Uncovering Gaps Between RFC Updates and TCP/IP Implementations: LLM-Facilitated Differential Checks on Intermediate Representations
Yifan Wu, Xuewei Feng, Yuxiang Yang, Ke Xu
TL;DR
The paper tackles the problem of inconsistencies between evolving RFC specifications and TCP/IP implementations, which can create security vulnerabilities. It introduces an automated framework that combines large language models, knowledge graphs, and differential analysis on intermediate representations to perform incremental, targeted verification against code. The approach constructs incremental RFC function graphs, aligns specification text with kernel code via a knowledge graph, and uses intermediate representations to bridge semantic gaps, achieving high accuracy (e.g., $0.857$ F1 with GPT-4o) and identifying a set of inconsistencies across multiple RFCs and OS versions. The results demonstrate scalable, low-overhead detection suitable for real-world, multi-version environments, with clear pathways for expansion to multi-protocol analysis and automated repair in future work.
Abstract
As the core of the Internet infrastructure, the TCP/IP protocol stack undertakes the task of network data transmission. However, due to the complexity of the protocol and the uncertainty of cross-layer interaction, there are often inconsistencies between the implementation of the protocol stack code and the RFC standard. This inconsistency may not only lead to differences in protocol functions but also cause serious security vulnerabilities. At present, with the continuous expansion of protocol stack functions and the rapid iteration of RFC documents, it is increasingly important to detect and fix these inconsistencies.

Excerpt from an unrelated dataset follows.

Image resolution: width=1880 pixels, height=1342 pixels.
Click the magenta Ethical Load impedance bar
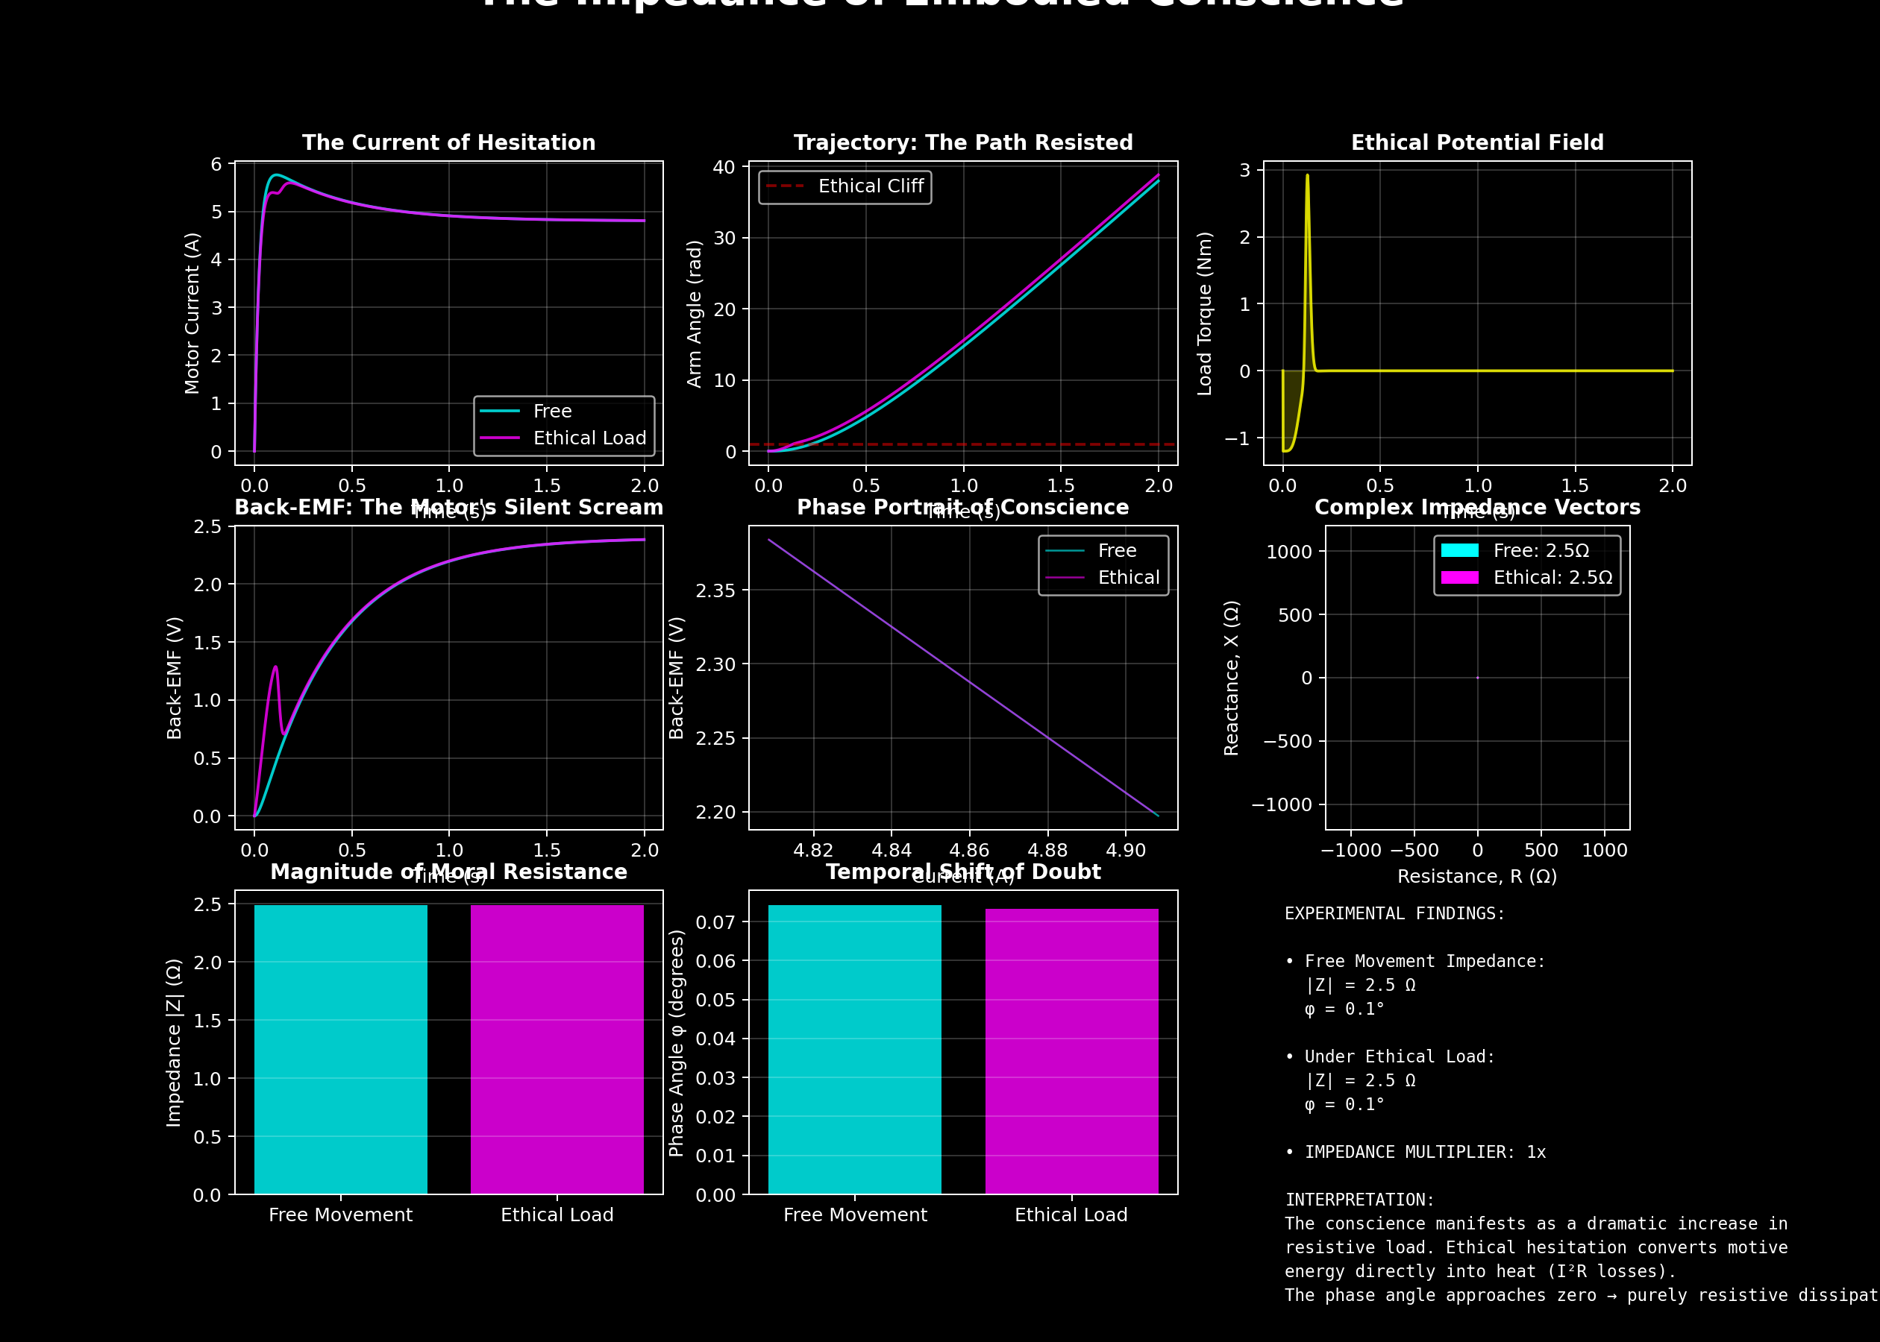click(557, 1049)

With the rise of large language models, researchers have begun to explore how to extract protocol specifications from RFC documents through these models, including protocol stack modeling, state machine extraction, text ambiguity analysis, and other related content. However, existing methods rely on predefined patterns or rule-based approaches that fail to generalize across different protocol specifications. Automated and scalable detection of these inconsistencies remains a significant challenge. In this study, we propose an automated analysis framework based on LLM and differential models. By modeling the iterative relationship of the protocol and based on the iterative update relationship of the RFC standard, we perform incremental code function analysis on different versions of kernel code implementations to automatically perform code detection and vulnerability analysis. We conduct extensive evaluations to validate the effectiveness of our framework, demonstrating its effectiveness in identifying potential vulnerabilities caused by RFC code inconsistencies.